Small-site multihoming in IPv6: mission impossible?

Summary: I can’t figure out how to make small-site multihoming (without BGP or PI address space) work reliably and decently fast (failover in seconds, not hours) with IPv6. I’m probably not alone.

Problem: There are cases where a small site needs (or wants) to have Internet connectivity from two ISPs without going through the hassle of getting a BGP AS number and provider-independent address space, and running BGP with both upstream ISPs.

The primary/backup scenario is very easy to implement with multiple per-interface NAT rules in IPv4 world. With some load balancing trick, you can use both links simultaneously and if you really want to stretch the envelope, you can try to deploy publicly-accessible servers (although I would try every hosting solution before pulling this stunt).

Is this realistic? Sure it is, let me give you a personal example. I usually work from home and Internet is one of my indispensable tools; it’s totally unacceptable to have no Internet connectivity for a few hours (or days). I’m positive more and more individuals and small businesses will have similar requirements.

What’s the big deal with IPv6? The IPv4 approach to this problem involves heavy use of NAT44, which allows us to control the return path (based on source IP address in the outgoing packet). As of today, there’s no production-grade NAT66 (see comments to this post), so the same principle cannot be deployed in IPv6 world.

Worst case, if we can’t make small-site multihoming work reliably with IPv6, a lot of users will be forced to go down the PI/BGP path and the Internet routing tables will explode even faster than expected (I’m describing the Internet routing problems in my Upcoming Internet Challenges webinar – register here).

Alternative approaches? Multihoming was supposed to be an integral part of IPv6 (not really, a lot of details are missing – another topic of my Upcoming Internet Challenges webinar), but maybe the following trick would work for small sites. Please share your opinions in the comments.

Could this work?

A CPE router with two uplinks will get delegated prefixes from both ISPs through DHCPv6. You can assign both prefixes to the LAN interface and your IPv6 hosts using stateless autoconfiguration (SLAAC – RFC 4862) will get an address from each delegated prefix (having multiple IPv6 addresses per interface is a standard IPv6 feature). However, the address selection rules the IPv6 hosts are suppose to use (RFC 3484) don’t take in account the path availability.

If one of the upstream links fails, your IPv6 hosts would continue using the IPv6 address from the now-unreachable address space and although the outbound traffic would be forwarded over the remaining link, the return traffic would end up in wrong AS (with the failed link to your site) and would be dropped.

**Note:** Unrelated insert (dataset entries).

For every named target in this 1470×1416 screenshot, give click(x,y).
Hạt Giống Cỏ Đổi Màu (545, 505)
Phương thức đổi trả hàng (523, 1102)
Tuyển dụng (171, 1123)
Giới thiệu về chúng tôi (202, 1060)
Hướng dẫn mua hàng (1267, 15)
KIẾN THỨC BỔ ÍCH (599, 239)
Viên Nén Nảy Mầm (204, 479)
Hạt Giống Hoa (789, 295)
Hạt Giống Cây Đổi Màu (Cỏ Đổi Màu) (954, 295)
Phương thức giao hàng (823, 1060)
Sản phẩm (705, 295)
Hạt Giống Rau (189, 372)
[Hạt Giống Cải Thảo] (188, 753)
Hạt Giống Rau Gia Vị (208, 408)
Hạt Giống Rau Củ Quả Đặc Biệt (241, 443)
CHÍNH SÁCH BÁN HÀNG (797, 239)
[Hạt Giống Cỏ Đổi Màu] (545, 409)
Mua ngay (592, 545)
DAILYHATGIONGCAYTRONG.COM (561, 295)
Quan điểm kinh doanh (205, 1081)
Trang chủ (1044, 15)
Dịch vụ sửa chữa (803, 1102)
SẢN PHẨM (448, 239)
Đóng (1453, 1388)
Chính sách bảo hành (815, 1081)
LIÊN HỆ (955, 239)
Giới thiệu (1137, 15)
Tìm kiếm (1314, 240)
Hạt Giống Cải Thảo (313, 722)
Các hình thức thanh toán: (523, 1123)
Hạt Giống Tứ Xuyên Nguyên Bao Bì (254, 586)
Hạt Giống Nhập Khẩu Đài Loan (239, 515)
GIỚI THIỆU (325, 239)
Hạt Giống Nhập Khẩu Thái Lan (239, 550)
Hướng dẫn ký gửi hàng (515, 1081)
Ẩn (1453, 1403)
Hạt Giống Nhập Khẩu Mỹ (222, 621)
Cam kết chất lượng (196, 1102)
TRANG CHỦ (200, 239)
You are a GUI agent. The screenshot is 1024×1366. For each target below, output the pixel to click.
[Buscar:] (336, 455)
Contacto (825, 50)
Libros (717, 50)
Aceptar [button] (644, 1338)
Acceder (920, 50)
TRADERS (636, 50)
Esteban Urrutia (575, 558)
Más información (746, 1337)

Assuming DHCPv6 prefix delegation and DHCPv6 clients in CPE routers work as intended, it’s possible to detect link loss and subsequent delegated prefix loss, and revoke the IPv6 prefix from router advertisements sent to the LAN interfaces, but that might be a slow process. The minimum valid lifetime of an IPv6 prefix in ND messages used for stateless autoconfiguration is two hours to prevent denial-of-service attacks (see paragraph (e) of section 5.5.3 of RFC 4862), so it could take up to two hours for the IPv6 connectivity to be fully operational after a link loss. Not something I would be happy with.

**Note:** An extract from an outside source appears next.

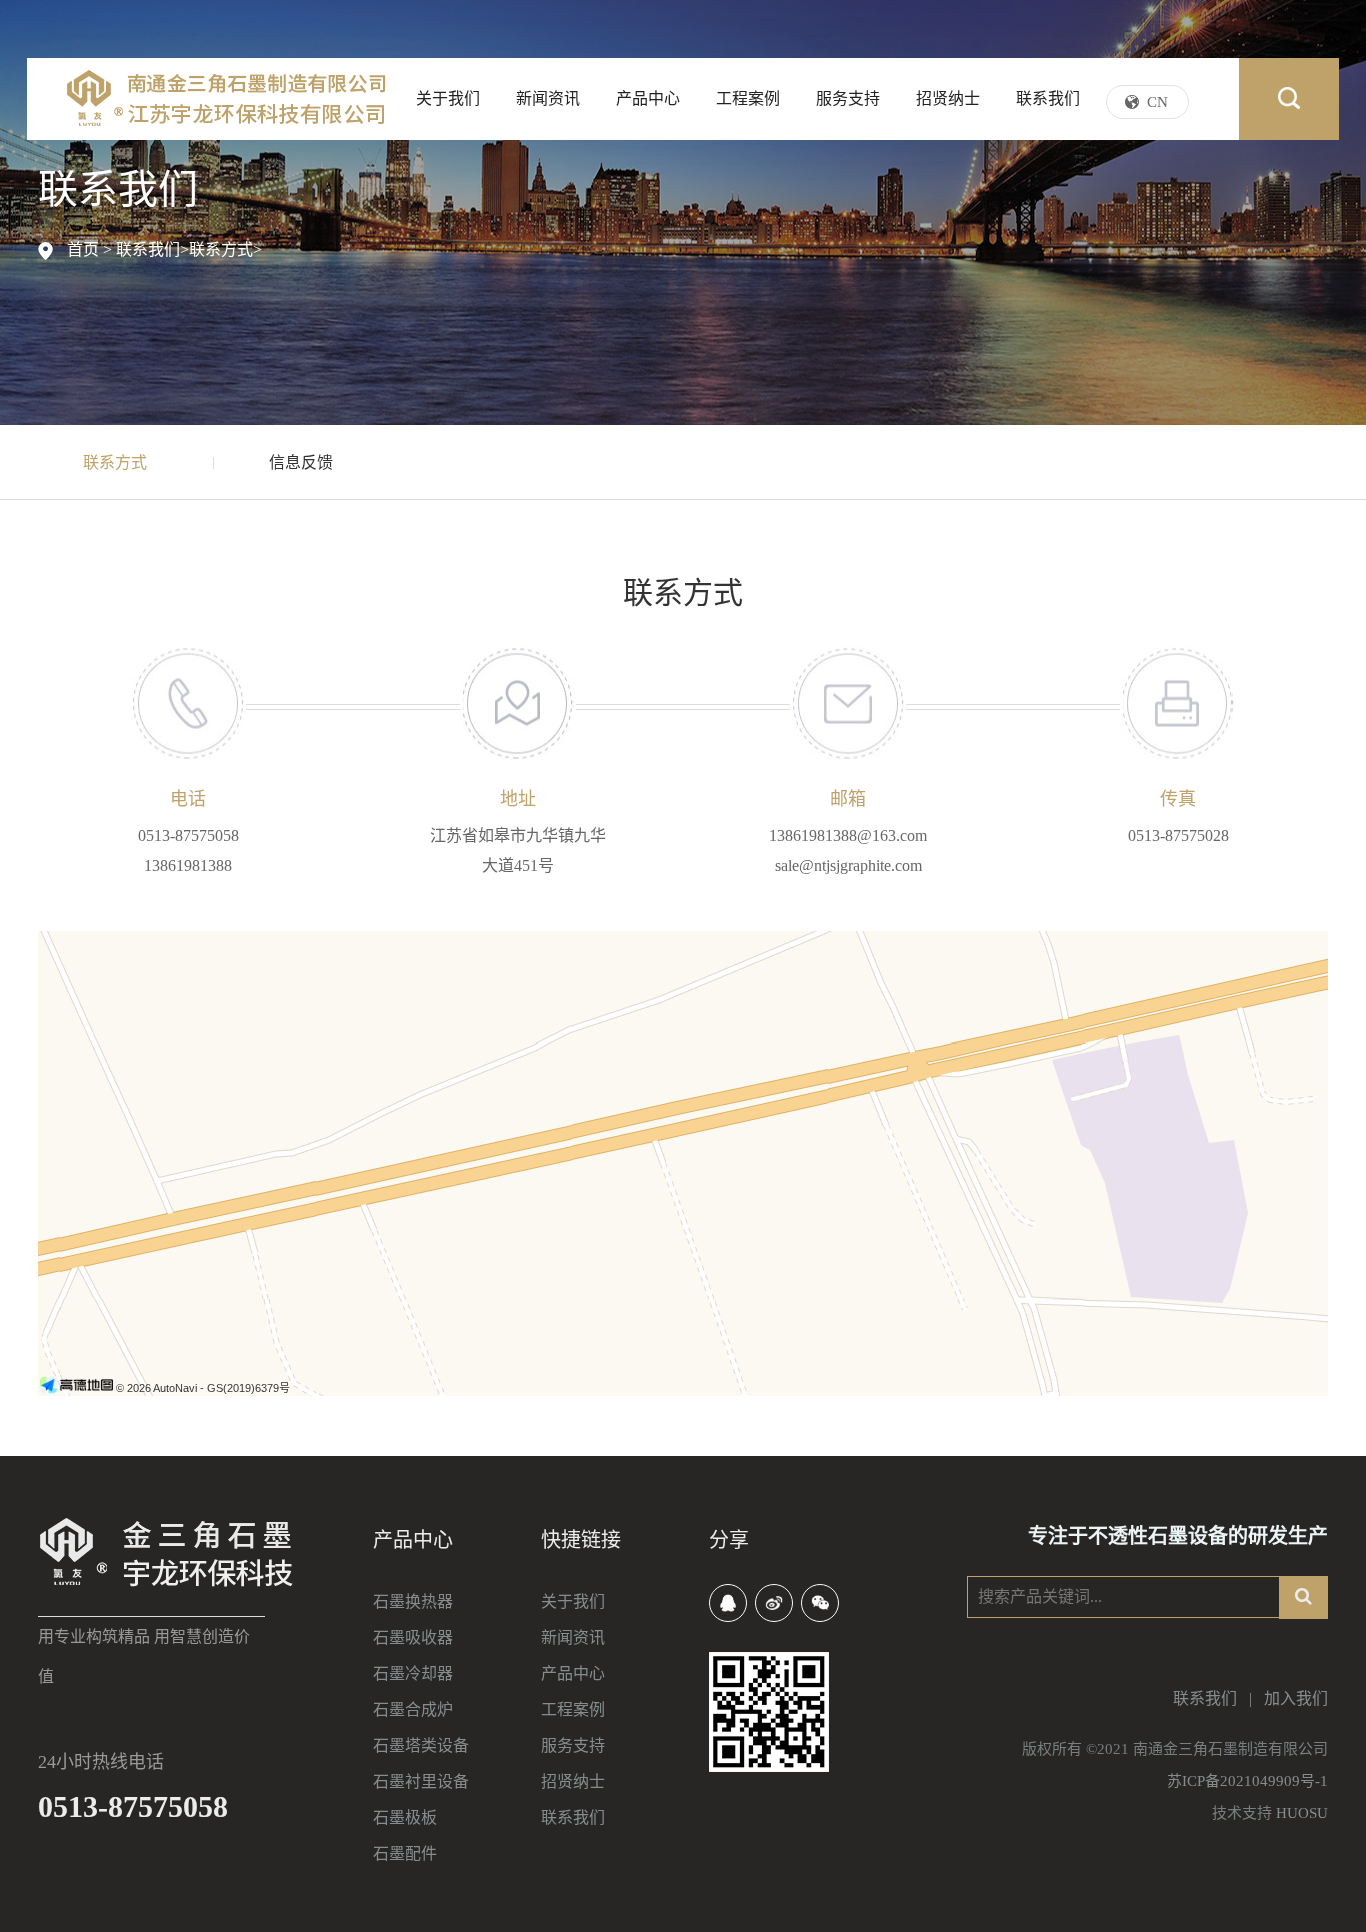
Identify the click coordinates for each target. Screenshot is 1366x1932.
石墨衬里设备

Last but not least, unless you use some crazy EEM-triggered tricks, your IPv6 hosts will have addresses from both ISPs most of the time. Influencing address selection rules is not trivial (this is how you can do it on Linux and this is the procedure for Windows) and unless you’re pretty experienced your hosts will select one path or the other based on whatever internal decisions they make, not based on the primary/backup selection you’d like to have.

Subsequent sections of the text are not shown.